MERGE (martin:Person {name: 'Martin Sheen'})-[r:FATHER_OF {since: null}]->(charlie:Person {name: 'Charlie Sheen'})
RETURN type(r)

 

Merge on multiple relationships

MATCH
  (oliver:Person {name: 'Oliver Stone'}),
  (reiner:Person {name: 'Rob Reiner'})
MERGE (oliver)-[:DIRECTED]->(movie:Movie)<-[:DIRECTED]-(reiner)
RETURN movie

Merge on an undirected relationship

MERGE can also be used without specifying the direction of a relationship. Cypher® will first try to match the relationship in both directions. If the relationship does not exist in either direction, it will create one left to right.

MATCH
  (charlie:Person {name: 'Charlie Sheen'}),
  (oliver:Person {name: 'Oliver Stone'})
MERGE (charlie)-[r:KNOWS]-(oliver)
RETURN r

As Charlie Sheen and Oliver Stone do not know each other in the example graph, this MERGE query will create a KNOWS relationship between them. The direction of the created relationship is left to right.

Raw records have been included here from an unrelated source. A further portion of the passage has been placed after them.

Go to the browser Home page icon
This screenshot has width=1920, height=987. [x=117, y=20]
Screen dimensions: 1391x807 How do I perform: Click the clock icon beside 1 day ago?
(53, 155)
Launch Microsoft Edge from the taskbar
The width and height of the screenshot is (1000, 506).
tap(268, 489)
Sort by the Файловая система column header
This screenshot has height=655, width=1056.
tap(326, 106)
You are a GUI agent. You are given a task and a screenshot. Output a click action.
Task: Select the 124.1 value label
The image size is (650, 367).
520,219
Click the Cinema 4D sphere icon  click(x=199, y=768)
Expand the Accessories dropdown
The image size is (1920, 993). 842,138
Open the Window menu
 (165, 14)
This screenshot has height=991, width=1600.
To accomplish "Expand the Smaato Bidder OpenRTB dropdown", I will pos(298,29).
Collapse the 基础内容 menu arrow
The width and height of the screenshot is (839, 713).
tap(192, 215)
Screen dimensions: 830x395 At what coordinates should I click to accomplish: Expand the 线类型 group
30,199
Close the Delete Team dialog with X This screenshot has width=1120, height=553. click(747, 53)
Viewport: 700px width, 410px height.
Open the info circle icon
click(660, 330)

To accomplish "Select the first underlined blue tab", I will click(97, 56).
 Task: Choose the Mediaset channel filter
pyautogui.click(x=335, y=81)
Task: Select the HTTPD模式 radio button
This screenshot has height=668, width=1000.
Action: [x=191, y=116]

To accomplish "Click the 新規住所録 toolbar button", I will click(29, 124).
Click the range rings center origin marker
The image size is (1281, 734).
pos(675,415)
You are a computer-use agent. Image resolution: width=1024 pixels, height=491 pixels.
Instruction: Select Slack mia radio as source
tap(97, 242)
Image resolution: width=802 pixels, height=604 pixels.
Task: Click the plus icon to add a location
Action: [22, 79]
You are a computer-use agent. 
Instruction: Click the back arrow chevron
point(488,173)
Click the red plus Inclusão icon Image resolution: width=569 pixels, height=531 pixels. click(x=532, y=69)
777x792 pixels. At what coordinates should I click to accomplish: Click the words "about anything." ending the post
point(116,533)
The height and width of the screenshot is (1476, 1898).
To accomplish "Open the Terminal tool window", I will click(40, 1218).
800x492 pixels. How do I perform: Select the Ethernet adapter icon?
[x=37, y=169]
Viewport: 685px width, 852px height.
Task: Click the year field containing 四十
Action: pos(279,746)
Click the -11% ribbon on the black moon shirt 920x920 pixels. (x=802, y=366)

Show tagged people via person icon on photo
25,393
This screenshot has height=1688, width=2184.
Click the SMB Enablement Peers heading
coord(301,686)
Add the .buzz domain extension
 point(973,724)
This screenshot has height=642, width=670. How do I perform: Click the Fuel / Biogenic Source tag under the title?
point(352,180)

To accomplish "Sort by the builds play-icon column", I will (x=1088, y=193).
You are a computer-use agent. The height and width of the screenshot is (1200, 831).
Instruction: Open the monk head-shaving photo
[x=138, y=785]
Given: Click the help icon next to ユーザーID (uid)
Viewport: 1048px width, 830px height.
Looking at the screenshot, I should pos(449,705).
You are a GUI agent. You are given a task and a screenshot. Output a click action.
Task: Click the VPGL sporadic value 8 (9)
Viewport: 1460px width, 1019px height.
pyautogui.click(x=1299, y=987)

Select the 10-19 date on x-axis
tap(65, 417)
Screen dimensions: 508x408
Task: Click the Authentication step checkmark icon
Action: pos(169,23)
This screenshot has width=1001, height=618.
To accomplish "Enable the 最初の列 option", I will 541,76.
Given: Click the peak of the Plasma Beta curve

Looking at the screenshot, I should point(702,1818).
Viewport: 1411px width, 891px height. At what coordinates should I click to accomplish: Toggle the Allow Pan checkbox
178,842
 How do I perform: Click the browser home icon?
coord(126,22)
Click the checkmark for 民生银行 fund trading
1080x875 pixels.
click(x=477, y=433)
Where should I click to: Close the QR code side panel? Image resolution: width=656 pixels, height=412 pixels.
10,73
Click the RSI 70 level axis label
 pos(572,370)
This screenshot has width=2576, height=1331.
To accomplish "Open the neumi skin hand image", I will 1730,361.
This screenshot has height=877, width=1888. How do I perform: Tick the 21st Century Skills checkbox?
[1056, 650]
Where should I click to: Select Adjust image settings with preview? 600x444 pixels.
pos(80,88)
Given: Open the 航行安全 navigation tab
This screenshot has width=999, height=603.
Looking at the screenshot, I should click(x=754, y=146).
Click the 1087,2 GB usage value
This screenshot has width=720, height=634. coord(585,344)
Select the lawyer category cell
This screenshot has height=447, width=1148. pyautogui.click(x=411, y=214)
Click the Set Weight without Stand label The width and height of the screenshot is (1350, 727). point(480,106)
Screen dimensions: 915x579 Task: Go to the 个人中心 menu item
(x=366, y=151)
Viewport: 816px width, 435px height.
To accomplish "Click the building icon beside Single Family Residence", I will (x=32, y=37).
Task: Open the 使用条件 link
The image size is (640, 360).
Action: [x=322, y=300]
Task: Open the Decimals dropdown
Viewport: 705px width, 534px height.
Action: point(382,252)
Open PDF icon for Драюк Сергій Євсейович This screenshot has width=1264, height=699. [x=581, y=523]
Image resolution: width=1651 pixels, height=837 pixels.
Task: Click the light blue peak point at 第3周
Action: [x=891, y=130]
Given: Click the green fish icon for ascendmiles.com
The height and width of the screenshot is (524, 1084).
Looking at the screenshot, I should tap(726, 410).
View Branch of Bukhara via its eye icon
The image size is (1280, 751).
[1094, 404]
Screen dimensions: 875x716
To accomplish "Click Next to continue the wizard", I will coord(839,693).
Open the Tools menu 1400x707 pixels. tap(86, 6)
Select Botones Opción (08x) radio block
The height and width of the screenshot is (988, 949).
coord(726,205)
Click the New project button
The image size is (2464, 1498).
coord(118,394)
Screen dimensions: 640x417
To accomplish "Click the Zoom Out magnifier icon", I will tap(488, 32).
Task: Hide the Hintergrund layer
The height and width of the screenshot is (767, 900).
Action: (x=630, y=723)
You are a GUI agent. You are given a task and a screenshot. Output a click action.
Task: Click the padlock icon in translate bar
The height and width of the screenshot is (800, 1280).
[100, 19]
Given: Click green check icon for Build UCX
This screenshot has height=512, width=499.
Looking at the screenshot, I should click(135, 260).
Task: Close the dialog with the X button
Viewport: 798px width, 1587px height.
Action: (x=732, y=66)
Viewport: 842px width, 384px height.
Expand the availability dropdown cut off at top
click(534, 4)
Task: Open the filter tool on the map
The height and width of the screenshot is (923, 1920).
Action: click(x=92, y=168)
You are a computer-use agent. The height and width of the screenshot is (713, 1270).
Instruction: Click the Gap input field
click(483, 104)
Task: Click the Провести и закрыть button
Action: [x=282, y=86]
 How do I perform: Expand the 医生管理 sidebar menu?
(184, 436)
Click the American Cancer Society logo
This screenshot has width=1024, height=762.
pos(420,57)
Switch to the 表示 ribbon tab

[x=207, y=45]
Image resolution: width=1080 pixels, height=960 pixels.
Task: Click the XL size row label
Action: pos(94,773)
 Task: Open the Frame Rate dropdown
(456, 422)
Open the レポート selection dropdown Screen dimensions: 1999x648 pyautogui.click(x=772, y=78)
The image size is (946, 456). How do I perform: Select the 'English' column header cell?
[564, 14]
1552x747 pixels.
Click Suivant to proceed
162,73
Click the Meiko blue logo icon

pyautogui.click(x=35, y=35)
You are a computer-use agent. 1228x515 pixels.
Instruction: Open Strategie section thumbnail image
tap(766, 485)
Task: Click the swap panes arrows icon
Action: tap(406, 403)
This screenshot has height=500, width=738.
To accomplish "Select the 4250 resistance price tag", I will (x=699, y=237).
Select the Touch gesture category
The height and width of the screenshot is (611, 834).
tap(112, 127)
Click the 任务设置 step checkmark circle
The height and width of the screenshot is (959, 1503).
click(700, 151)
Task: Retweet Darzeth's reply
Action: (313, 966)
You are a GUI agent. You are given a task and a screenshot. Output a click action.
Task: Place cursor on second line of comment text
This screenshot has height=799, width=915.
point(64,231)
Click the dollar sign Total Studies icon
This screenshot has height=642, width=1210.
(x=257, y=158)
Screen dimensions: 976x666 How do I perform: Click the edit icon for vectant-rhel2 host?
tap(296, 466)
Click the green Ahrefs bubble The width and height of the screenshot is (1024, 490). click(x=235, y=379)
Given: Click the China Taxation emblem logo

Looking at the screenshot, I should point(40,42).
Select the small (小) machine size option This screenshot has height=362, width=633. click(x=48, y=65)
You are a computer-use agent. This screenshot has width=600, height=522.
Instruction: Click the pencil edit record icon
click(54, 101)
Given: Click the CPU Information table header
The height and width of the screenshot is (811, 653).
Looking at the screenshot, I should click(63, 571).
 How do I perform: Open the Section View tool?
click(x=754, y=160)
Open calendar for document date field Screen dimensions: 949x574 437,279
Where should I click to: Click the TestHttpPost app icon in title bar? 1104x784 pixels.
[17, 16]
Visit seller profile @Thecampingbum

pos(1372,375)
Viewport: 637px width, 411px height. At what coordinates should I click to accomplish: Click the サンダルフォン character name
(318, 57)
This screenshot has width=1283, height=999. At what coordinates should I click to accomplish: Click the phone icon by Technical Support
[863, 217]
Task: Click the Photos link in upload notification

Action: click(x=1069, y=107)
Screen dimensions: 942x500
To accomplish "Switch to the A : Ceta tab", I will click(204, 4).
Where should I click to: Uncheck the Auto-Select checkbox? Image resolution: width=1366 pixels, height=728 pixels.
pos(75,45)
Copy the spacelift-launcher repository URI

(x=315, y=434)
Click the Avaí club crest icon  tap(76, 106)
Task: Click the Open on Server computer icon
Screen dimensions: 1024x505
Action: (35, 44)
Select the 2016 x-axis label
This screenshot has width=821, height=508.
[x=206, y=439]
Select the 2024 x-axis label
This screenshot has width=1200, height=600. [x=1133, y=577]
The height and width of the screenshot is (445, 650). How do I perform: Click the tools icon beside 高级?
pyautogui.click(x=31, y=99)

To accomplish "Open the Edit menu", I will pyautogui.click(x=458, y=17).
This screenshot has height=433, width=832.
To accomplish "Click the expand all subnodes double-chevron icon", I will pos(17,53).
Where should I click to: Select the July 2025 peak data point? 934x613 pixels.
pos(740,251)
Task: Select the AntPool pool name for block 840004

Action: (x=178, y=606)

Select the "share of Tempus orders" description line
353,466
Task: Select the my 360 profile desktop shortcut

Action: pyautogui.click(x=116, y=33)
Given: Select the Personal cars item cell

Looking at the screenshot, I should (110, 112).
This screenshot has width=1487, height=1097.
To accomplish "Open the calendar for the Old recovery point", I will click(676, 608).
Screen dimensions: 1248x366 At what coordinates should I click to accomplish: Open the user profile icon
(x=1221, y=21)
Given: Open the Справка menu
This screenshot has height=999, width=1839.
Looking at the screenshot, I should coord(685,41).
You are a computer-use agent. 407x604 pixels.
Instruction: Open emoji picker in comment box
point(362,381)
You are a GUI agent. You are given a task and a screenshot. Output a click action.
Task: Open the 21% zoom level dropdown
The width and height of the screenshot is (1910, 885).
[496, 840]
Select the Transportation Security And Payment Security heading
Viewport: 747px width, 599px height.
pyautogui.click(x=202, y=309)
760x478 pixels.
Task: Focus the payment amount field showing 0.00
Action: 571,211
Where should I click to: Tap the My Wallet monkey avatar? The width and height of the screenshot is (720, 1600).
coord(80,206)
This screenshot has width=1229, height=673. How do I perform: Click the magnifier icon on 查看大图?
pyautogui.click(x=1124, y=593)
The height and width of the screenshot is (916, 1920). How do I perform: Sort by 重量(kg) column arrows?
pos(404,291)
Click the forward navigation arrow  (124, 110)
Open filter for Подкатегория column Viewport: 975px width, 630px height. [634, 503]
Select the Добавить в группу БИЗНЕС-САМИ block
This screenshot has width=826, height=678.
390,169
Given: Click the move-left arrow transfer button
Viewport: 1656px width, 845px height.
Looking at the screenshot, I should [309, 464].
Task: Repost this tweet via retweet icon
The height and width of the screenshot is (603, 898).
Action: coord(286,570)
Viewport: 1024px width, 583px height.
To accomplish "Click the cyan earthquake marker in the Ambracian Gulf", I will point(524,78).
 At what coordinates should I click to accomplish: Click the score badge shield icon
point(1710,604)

Merge on a relationship between two existing nodes

MERGE can be used in conjunction with preceding MATCH and MERGE clauses to create a relationship between two bound nodes m and n, where m is returned by MATCH and n is created or matched by the earlier MERGE.

MATCH (person:Person)
MERGE (location:Location {name: person.bornIn})
MERGE (person)-[r:BORN_IN]->(location)
RETURN person.name, person.bornIn, location

Merge on a relationship between an existing node and a merged node derived from a node property

MERGE can be used to simultaneously create both a new node n and a relationship between a bound node m and n:

MATCH (person:Person)
MERGE (person)-[r:HAS_CHAUFFEUR]->(chauffeur:Chauffeur {name: person.chauffeurName})
RETURN person.name, person.chauffeurName, chauffeur

As MERGE found no matches — in the example graph, there are no nodes labeled with Chauffeur and no HAS_CHAUFFEUR relationships — MERGE creates six nodes labeled with Chauffeur, each of which contains a name property whose value corresponds to each matched Person node’s chauffeurName property value. MERGE also creates a HAS_CHAUFFEUR relationship between each Person node and the newly-created corresponding Chauffeur node.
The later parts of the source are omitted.